A 'Smooth' Brand Extension Outside the Four Walls of His Franchise Restaurant
Grow Your Business, Not Your Inbox
Franchise Players is Entrepreneur's Q&A interview column that puts the spotlight on franchisees. If you're a franchisee with advice and tips to share, email firstname.lastname@example.org.
Ironically, Robert Kenz ended up buying the very Robeks Fresh Juices & Smoothies restaurant he and his wife had regularly patronized, as fans of its healthful and fruitful snack drinks. "Living a healthy lifestyle was something I could get behind wholeheartedly," says the owner today, 12 years into the business he joined as a way to replace his former medical-device business, which, while highly profitable, limited the time he could spend with his family.
Name: Robert Kenz
Franchise owned: Robeks Fresh Juices & Smoothies, in Monrovia, California
How long have you owned a franchise?
I have owned and operated Robeks Fresh Juices & Smoothies locations for 12 years.
Coming from a medical sales nanagement background, I had absolutely no experience in food service and very little experience in retailing. Franchising provided me with the systems and tools I needed to grow the concept in my market. It also short-tracked a lot of the learning curve associated with formulating a one-off concept on your own.
What were you doing before you became a franchise owner?
I was vice president of sales for a small public medical device company, with over $30 million in annual sales. It was a high-stress, high-travel management position with little time for family.

→ **TASKS FOR THIS EXERCISE**
- a) Retype the part of the Robeks franchisee interview starting with "Ironically, Robert Kenz" and going on through "with his family.".
- b) In the Robeks franchisee interview, what position did Robert Kenz hold before he became a franchise owner?

→ **DATASET ENTRIES**
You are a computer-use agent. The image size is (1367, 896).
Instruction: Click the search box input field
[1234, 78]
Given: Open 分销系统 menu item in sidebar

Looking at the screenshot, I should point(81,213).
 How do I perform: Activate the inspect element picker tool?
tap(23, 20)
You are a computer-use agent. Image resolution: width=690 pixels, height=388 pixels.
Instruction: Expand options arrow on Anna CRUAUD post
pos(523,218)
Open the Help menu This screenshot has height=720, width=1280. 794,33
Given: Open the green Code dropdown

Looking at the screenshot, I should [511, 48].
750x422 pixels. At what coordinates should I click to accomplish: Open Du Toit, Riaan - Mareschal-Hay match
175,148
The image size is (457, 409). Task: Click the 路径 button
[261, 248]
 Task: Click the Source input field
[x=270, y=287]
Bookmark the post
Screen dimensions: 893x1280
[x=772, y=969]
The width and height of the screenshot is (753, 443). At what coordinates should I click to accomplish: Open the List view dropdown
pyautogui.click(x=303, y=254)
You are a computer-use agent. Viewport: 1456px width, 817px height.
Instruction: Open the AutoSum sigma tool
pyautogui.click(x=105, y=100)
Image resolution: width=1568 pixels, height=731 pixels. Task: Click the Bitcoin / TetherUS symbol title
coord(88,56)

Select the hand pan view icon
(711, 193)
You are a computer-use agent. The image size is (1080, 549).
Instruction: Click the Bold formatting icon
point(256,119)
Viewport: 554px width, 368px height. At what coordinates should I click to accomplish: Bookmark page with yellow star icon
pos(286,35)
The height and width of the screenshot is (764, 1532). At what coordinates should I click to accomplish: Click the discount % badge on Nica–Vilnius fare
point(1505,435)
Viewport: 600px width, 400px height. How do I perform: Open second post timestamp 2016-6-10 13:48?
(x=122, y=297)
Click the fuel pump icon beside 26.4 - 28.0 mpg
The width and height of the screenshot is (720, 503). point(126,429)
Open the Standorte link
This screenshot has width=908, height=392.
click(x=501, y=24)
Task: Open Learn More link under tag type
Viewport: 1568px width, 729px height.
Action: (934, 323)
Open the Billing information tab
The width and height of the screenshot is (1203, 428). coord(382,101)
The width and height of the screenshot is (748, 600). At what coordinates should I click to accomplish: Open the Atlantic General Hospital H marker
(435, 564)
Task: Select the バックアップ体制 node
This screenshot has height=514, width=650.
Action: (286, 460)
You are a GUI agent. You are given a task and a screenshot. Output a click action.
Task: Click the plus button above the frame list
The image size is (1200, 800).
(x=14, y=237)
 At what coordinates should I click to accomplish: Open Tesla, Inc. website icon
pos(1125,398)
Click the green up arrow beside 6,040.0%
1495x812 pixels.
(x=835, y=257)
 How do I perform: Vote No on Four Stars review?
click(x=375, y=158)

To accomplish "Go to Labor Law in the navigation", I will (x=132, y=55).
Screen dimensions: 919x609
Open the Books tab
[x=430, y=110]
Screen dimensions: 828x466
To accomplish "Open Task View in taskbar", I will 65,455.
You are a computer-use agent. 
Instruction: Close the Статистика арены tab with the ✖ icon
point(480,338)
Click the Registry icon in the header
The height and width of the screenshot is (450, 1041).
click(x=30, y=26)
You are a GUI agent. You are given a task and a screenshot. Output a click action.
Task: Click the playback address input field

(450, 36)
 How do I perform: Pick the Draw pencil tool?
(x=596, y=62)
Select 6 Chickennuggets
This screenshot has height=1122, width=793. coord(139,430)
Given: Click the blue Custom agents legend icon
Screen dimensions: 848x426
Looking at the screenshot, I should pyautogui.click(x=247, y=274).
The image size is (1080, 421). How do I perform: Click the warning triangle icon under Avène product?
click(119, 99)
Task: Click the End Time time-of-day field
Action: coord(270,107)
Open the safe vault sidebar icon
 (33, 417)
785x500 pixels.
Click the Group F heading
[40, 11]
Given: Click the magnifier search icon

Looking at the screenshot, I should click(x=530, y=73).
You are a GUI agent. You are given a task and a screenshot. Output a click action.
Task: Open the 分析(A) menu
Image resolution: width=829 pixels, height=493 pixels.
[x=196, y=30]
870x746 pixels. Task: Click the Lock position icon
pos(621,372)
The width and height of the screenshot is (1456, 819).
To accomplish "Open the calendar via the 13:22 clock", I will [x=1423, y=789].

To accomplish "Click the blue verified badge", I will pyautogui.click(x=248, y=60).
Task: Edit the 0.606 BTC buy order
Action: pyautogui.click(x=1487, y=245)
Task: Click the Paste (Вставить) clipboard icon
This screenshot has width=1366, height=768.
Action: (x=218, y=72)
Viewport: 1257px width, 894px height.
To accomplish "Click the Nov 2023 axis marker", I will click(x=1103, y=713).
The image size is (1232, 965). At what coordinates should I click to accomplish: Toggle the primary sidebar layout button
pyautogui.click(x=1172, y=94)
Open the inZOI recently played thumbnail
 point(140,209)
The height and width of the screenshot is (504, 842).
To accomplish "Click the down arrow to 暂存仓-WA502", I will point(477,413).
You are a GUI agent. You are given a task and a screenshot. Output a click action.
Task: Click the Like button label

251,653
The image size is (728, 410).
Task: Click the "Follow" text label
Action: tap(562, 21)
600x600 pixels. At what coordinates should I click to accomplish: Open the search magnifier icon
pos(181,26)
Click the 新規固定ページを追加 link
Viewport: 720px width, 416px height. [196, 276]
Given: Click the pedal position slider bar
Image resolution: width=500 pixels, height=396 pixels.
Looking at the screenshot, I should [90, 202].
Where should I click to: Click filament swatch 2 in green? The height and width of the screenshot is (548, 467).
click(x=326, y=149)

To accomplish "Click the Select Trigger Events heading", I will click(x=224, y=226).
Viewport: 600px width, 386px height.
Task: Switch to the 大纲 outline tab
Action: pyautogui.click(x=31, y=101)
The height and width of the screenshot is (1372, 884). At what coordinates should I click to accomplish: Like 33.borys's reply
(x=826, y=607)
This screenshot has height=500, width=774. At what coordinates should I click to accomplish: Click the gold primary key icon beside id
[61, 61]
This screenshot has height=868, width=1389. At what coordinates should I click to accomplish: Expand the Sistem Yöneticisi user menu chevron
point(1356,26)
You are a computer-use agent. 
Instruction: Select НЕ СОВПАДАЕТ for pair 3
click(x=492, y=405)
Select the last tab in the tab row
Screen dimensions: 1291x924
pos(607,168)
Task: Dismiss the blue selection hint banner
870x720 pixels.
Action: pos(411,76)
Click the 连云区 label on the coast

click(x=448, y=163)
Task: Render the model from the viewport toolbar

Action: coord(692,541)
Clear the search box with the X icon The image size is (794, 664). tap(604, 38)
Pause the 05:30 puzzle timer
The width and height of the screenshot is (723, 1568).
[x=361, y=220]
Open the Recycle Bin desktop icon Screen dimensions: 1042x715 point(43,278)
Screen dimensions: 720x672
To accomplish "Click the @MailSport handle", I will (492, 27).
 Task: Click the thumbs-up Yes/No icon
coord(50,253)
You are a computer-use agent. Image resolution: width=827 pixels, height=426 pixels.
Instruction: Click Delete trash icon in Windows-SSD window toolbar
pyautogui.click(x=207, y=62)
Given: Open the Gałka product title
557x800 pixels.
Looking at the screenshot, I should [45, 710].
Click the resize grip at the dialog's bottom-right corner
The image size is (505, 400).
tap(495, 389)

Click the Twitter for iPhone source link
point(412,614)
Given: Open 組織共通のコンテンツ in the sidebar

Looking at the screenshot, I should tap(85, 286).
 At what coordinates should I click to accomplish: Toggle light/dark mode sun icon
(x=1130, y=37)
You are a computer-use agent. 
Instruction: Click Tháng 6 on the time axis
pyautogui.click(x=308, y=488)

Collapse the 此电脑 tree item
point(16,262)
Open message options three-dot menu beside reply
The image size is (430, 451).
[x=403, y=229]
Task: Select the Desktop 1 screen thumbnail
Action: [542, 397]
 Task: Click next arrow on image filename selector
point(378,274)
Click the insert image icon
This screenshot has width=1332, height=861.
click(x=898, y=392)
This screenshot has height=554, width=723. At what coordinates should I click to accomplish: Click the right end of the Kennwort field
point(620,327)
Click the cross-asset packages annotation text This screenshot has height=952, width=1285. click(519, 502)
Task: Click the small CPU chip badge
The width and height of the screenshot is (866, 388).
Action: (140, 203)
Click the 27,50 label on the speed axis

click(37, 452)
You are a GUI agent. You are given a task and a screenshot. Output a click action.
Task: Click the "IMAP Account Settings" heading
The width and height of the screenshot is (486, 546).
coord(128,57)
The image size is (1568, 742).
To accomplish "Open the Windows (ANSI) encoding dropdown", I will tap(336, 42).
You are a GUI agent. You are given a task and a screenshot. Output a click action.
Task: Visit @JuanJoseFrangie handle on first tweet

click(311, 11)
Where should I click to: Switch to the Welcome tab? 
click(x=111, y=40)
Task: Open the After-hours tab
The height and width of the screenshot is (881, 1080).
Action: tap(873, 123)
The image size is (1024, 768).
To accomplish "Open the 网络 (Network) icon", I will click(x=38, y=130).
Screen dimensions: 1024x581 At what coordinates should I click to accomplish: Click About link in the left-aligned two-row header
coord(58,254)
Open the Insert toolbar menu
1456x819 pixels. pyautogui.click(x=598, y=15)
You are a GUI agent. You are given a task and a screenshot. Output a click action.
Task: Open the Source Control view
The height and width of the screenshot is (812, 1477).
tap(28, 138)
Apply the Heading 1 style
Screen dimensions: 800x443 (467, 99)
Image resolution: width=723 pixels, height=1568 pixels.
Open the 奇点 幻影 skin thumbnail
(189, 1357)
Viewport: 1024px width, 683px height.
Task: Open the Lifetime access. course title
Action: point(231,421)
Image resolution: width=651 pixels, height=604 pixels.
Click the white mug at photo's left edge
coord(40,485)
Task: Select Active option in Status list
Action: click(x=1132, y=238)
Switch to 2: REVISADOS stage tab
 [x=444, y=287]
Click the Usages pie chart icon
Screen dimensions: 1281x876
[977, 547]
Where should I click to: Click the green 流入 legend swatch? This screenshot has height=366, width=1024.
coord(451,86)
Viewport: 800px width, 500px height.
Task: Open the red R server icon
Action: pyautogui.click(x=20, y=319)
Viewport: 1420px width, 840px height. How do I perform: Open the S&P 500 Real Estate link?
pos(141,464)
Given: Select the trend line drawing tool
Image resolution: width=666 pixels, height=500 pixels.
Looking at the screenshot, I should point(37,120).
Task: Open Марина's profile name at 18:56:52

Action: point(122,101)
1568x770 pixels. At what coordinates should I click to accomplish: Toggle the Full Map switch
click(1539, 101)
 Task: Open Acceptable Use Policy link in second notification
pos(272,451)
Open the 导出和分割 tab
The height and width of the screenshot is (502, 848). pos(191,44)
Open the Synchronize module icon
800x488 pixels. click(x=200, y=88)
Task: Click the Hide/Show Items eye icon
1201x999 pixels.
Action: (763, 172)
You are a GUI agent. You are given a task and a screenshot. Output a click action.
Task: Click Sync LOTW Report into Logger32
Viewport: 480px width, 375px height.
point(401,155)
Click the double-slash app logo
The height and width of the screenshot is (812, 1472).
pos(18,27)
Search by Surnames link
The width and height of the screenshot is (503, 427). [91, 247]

→ **SOLVED TASKS**
- a)
Ironically, Robert Kenz ended up buying the very Robeks Fresh Juices & Smoothies restaurant he and his wife had regularly patronized, as fans of its healthful and fruitful snack drinks. "Living a healthy lifestyle was something I could get behind wholeheartedly," says the owner today, 12 years into the business he joined as a way to replace his former medical-device business, which, while highly profitable, limited the time he could spend with his family.

- b) He was vice president of sales for a small public medical device company.